O deputado estadual Adriano Diogo, que preside a CPI na Alesp, conta que ficou abalado com a violência descrita pelos universitários. “Eu tenho 65 anos, presidi a Comissão Nacional da Verdade e já fui preso político. O que mais me surpreendeu foram as atrocidades, as barbaridades relatadas. A postura de quem aplica o trote é a mesma de um torturador.”
A CPI deverá apresentar um relatório até 15 de março, quando se encerra a atual legislatura. Até lá, Adriano Diogo, que não foi reeleito, espera ouvir também depoimentos de vítimas de trotes em outros Estados.
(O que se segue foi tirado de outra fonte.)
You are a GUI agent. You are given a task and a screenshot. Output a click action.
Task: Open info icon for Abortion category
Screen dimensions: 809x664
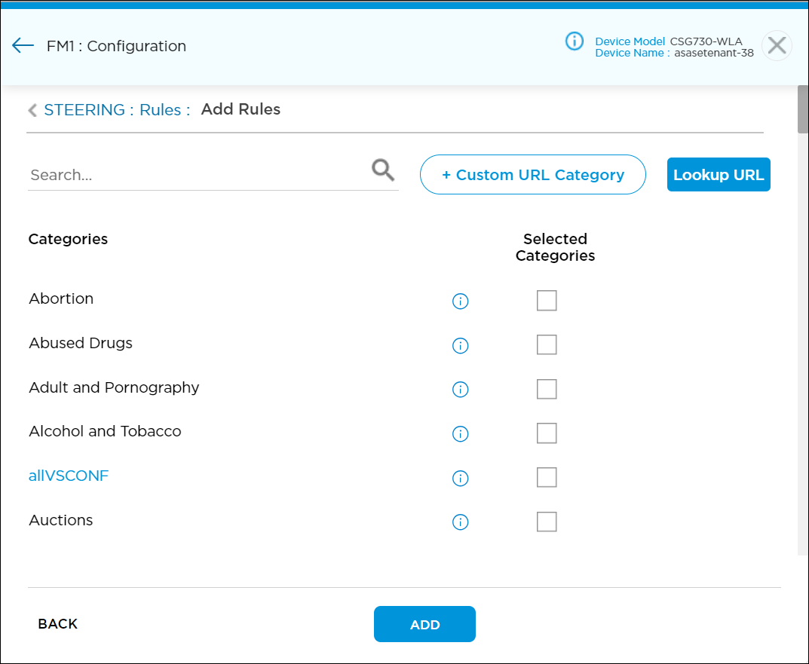(460, 301)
Para ele, a prática deve ser criminalizada em todo o País. “O trote tem que ser enquadrado como crime de tortura, pois é uma grave violação dos direitos humanos.”
Depressão e medo
Em relato sigiloso à CPI, uma aluna da Esalq disse que foi agredida com chutes, recebeu cuspe no rosto e foi xingada de “bichete escrota” por se recusar a ficar de joelhos. Segundo ela, todos os praticantes de trote são conhecidos por apelidos, o que dificulta a identificação deles.
A jovem ainda contou que, em 2008, foi pressionada a beber cerveja durante uma festa e acredita que recebeu o líquido adulterado com droga, o que a deixou dopada. “Eu me vi isolada e hostilizada por muitos. Foi um período muito difícil, no qual estive deprimida e considerei até abandonar a universidade”, afirmou.
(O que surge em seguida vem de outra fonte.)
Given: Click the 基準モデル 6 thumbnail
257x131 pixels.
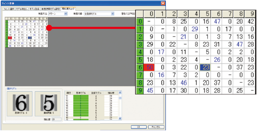Looking at the screenshot, I should tap(20, 104).
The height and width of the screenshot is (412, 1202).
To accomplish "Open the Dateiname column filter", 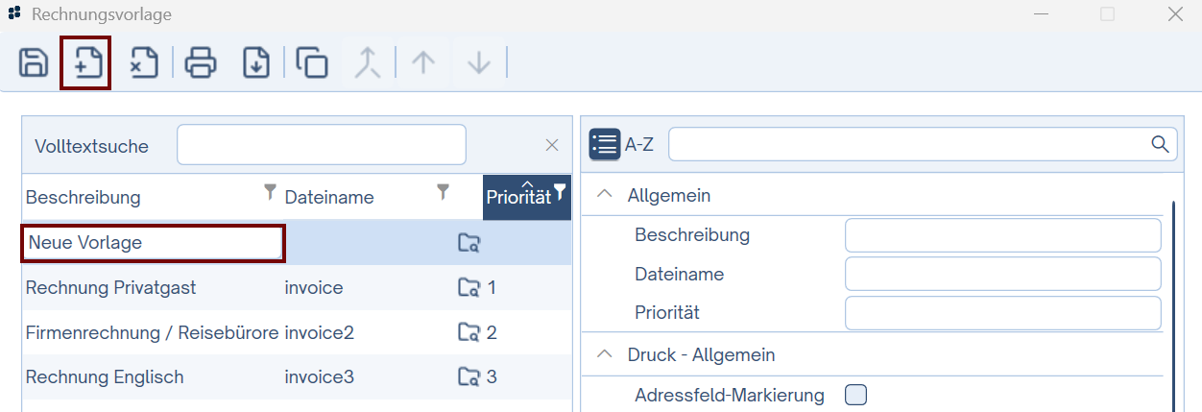I will pos(443,192).
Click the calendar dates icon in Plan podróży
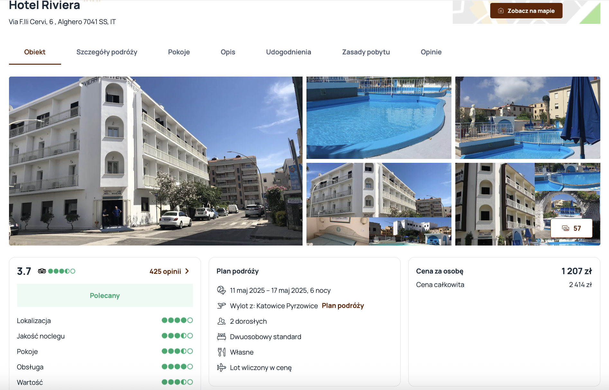The image size is (609, 390). (222, 290)
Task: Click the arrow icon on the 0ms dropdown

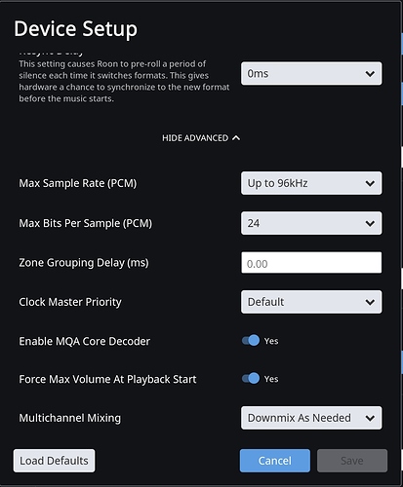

Já o estudante Felipe Yarid, também da Esalq, afirmou que foi atacado repetidas vezes com um veneno agrícola lançado em gotas sobre sua pele, até mesmo dentro de sala de aula. Ele teve de se afastar da universidade durante um ano. “Meu corpo estava tão degradado pelo veneno que eu não conseguia fazer mais nada”, explicou.
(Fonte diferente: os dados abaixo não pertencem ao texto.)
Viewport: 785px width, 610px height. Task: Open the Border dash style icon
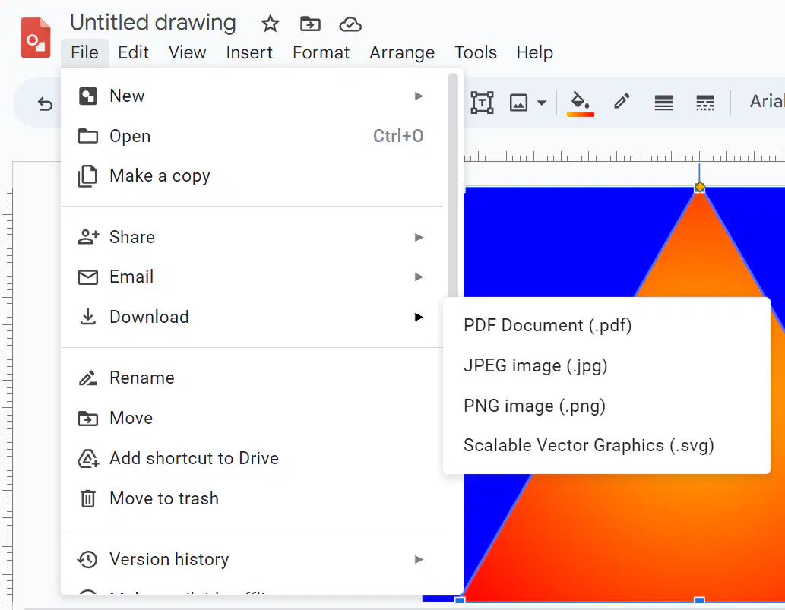tap(705, 103)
Alunas da Faculdade de Medicina da USP relataram perseguição dentro da instituição e abusos sexuais. Algumas disseram que foram dopadas antes de ser estupradas. Segundo os depoimentos, as jovens não tiveram apoio da diretoria e algumas desenvolveram depressão. Estudantes do curso de Medicina do campus de Sorocaba da Pontifícia Universidade Católica de São Paulo (PUC-SP) também falaram sobre humilhações em trotes aplicados entre 2013 e 2014. As práticas incluíam até forçar primeiranistas a ingerir misturas com vômito, pimenta, urina e fezes.
Adriano Diogo alerta que o fim da violência depende da mobilização da sociedade. “Nós precisamos falar para o pai e para a mãe do jovem que está entrando na faculdade: não deixe seu filho cortar o cabelo, pintar o rosto, tirar a roupa, não aceite o trote, revolte-se, chame a polícia.”
A assessoria de imprensa da USP informou que uma portaria de 1999 proíbe o trote na instituição. No último dia 21, o reitor da USP, Marco Antonio Zago, disse à CPI da Alesp que determinou que a Comissão de Direitos Humanos da instituição apure todas as denúncias de abusos.
A Esalq disse à reportagem que seguirá a orientação da Procuradoria-Geral da USP e acrescentou que vai aperfeiçoar os mecanismos de esclarecimento dos alunos e da comunidade em geral para reduzir ocorrências de trote e outras formas de agressão aos direitos humanos.
Uma nota assinada pela Reitoria da PUC-SP afirmou que a instituição tem “como missão educativa a formação de cidadãos que atuem com ética e respeito à dignidade humana [...]. Por isso enfatizamos que a nossa Universidade repudia a violência no trote, proibido dentro do campus”.